Exercise instructions
A word-for-word restatement of every entry is what is needed here.

Records to use
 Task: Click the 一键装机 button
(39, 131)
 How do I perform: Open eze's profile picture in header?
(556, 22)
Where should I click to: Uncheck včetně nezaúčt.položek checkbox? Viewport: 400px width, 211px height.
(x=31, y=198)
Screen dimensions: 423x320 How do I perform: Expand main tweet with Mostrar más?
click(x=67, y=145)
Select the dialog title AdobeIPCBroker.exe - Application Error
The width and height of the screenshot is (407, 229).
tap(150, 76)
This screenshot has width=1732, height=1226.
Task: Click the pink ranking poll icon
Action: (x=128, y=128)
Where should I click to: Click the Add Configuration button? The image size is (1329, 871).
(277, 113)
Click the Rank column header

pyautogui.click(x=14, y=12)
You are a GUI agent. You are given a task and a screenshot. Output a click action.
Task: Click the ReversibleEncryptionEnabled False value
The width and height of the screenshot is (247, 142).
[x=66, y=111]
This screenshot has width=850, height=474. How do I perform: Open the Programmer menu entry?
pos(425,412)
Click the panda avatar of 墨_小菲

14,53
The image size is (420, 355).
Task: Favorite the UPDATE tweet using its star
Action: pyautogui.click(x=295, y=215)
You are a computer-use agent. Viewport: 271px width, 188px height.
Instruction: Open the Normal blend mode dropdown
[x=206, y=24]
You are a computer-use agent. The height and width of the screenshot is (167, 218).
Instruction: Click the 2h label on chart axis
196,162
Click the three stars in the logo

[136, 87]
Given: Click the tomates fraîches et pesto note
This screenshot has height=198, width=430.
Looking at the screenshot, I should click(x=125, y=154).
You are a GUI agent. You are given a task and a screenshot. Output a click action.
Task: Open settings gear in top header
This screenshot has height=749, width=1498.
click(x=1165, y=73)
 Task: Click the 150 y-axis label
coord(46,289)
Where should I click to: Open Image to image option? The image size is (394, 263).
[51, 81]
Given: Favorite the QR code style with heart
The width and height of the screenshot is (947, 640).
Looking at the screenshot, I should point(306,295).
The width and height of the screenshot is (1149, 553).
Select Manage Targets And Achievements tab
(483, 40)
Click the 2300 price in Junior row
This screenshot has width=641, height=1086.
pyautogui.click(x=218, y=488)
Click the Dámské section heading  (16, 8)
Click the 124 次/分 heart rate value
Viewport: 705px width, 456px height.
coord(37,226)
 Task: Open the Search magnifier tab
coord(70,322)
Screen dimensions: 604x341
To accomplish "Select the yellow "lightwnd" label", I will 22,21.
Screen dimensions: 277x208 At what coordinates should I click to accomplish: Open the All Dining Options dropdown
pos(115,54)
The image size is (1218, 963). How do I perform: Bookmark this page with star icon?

Reply
 Task: Click the 一键装机 button
(39, 131)
 How do I perform: Open eze's profile picture in header?
(556, 22)
Where should I click to: Uncheck včetně nezaúčt.položek checkbox? Viewport: 400px width, 211px height.
(x=31, y=198)
Screen dimensions: 423x320 How do I perform: Expand main tweet with Mostrar más?
click(x=67, y=145)
Select the dialog title AdobeIPCBroker.exe - Application Error
The width and height of the screenshot is (407, 229).
tap(150, 76)
This screenshot has width=1732, height=1226.
Task: Click the pink ranking poll icon
Action: (x=128, y=128)
Where should I click to: Click the Add Configuration button? The image size is (1329, 871).
(277, 113)
Click the Rank column header

pyautogui.click(x=14, y=12)
You are a GUI agent. You are given a task and a screenshot. Output a click action.
Task: Click the ReversibleEncryptionEnabled False value
The width and height of the screenshot is (247, 142).
[x=66, y=111]
This screenshot has width=850, height=474. How do I perform: Open the Programmer menu entry?
pos(425,412)
Click the panda avatar of 墨_小菲

14,53
The image size is (420, 355).
Task: Favorite the UPDATE tweet using its star
Action: pyautogui.click(x=295, y=215)
You are a computer-use agent. Viewport: 271px width, 188px height.
Instruction: Open the Normal blend mode dropdown
[x=206, y=24]
You are a computer-use agent. The height and width of the screenshot is (167, 218).
Instruction: Click the 2h label on chart axis
196,162
Click the three stars in the logo

[136, 87]
Given: Click the tomates fraîches et pesto note
This screenshot has height=198, width=430.
Looking at the screenshot, I should click(x=125, y=154).
You are a GUI agent. You are given a task and a screenshot. Output a click action.
Task: Open settings gear in top header
This screenshot has height=749, width=1498.
click(x=1165, y=73)
 Task: Click the 150 y-axis label
coord(46,289)
Where should I click to: Open Image to image option? The image size is (394, 263).
[51, 81]
Given: Favorite the QR code style with heart
The width and height of the screenshot is (947, 640).
Looking at the screenshot, I should point(306,295).
The width and height of the screenshot is (1149, 553).
Select Manage Targets And Achievements tab
(483, 40)
Click the 2300 price in Junior row
This screenshot has width=641, height=1086.
pyautogui.click(x=218, y=488)
Click the Dámské section heading  (16, 8)
Click the 124 次/分 heart rate value
Viewport: 705px width, 456px height.
coord(37,226)
 Task: Open the Search magnifier tab
coord(70,322)
Screen dimensions: 604x341
To accomplish "Select the yellow "lightwnd" label", I will 22,21.
Screen dimensions: 277x208 At what coordinates should I click to accomplish: Open the All Dining Options dropdown
pos(115,54)
The image size is (1218, 963). How do I perform: Bookmark this page with star icon?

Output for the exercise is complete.